Elevated concentrations of arsenic (As) in groundwater pose serious health concerns, affecting millions of people globally. Shallow aquifer sediments enriched with Fe-oxy(hydroxides) have been shown to release adsorbed As under reducing conditions. Recent studies have suggested that the mixing of oxic river water and reduced groundwater with ambient dissolved As within shallow riverbank sediments cause Fe-oxide minerals to precipitate and collect As on their surfaces, acting as a permeable natural reactive barrier (PNRB). Studying the occurrence of the PNRB and the chemical interactions between the sediment-water interfaces is crucial to understand the mobilization and fate of As and similar oxyanions under changing conditions in the aquifer or the river.

Sediment cores (n=9) up to 3 m in depth were collected along a transect up to 80 m inland from the edge of the Meghna River, Bangladesh. The elemental abundance of the sediment samples (n=35) from each core was determined by both in-situ handheld X-Ray Fluorescence (XRF) and later with a standalone XRF unit (Rigaku Primus II) to identify zones of enriched As, Fe, and other key elements. Ongoing work is determining the concentrations of Fe, As, and Mn associated with different phases of minerals through bulk and sequential extractions.

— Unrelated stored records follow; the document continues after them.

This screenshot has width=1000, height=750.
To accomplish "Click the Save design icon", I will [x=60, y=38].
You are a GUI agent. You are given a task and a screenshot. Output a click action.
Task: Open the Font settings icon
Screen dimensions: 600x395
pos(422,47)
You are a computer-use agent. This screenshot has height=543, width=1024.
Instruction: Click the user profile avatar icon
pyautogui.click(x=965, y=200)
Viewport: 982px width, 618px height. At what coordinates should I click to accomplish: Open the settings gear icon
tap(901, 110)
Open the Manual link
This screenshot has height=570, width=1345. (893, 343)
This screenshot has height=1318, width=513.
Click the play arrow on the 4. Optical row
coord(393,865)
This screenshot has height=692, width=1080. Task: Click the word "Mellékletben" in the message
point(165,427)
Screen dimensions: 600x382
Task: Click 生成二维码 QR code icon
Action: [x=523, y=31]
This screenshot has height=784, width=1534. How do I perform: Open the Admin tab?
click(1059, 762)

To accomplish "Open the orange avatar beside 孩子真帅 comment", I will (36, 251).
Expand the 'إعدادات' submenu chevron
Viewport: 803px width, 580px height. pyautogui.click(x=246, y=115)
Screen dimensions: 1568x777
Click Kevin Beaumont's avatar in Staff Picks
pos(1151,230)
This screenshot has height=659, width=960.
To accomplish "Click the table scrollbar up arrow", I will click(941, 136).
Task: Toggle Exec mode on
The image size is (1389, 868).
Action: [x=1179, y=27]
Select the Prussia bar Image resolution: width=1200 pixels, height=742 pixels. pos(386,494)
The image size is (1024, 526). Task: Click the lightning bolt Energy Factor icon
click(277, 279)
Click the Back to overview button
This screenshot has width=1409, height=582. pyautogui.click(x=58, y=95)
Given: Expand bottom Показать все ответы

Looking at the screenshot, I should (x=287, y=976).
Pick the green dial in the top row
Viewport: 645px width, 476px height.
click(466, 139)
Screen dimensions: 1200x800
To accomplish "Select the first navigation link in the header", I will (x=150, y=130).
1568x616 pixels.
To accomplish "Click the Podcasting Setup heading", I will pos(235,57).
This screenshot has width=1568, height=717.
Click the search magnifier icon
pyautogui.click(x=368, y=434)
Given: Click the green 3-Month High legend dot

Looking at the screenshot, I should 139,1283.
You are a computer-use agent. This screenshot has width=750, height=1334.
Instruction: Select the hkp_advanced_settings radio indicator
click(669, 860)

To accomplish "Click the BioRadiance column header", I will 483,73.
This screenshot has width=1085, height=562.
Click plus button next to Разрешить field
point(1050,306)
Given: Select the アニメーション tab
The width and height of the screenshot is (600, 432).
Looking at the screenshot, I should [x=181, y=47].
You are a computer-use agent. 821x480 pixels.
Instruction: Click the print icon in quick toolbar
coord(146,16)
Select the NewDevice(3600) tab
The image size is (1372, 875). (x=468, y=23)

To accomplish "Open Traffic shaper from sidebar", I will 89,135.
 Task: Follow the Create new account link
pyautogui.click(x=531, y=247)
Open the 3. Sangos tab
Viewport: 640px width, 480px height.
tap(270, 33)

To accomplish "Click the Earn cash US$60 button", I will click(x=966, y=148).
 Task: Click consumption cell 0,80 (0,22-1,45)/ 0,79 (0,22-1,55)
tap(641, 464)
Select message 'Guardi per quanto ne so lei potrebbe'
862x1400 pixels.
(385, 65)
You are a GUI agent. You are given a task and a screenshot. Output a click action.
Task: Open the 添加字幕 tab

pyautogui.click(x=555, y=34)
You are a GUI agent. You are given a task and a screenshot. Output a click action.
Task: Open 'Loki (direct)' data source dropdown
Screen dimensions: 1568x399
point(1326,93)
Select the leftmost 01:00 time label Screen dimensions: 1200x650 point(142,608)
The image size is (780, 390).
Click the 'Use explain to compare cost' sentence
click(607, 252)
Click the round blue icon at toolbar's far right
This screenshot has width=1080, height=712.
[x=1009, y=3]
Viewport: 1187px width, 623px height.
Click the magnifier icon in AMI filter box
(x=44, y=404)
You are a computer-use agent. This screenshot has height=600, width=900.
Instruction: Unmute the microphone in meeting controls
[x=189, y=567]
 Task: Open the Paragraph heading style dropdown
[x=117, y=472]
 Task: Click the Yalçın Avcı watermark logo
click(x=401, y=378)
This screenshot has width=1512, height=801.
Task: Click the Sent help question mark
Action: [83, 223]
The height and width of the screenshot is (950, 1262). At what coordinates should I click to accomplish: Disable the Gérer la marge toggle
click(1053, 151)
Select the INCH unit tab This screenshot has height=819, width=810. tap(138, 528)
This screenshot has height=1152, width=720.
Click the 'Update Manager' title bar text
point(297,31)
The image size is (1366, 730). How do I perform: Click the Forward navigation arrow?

Total Fe concentrations of the top 1.2 m of the sediment cores measured in the field varied between ~7,450 and 38,000 mg/kg, with extractable Fe(II) concentrations comprising a fraction of this, varying between 2 and 25 mg/kg. The total Mn concentrations in these samples varied between 0 and 411 mg/kg. Pore-water chemistry is being measured at each coring location between a depth of 0.5 and 2.5 m to determine the concentrations of dissolved As and Fe.

Detailed analysis of the sediment and pore-water chemistry allows us to identify potential sources and sinks of As in the sediment helping to confirm the presence of a PNRB. Preliminary results reveal zones of Fe and Mn enrichment along with higher acid-extractable Fe(II) in the top meter of the sediment columns and near the river edge. This observation suggests that these areas of high Fe concentrations represent the parameters of an oxyanion regulating PNRB in the riverbank sediment.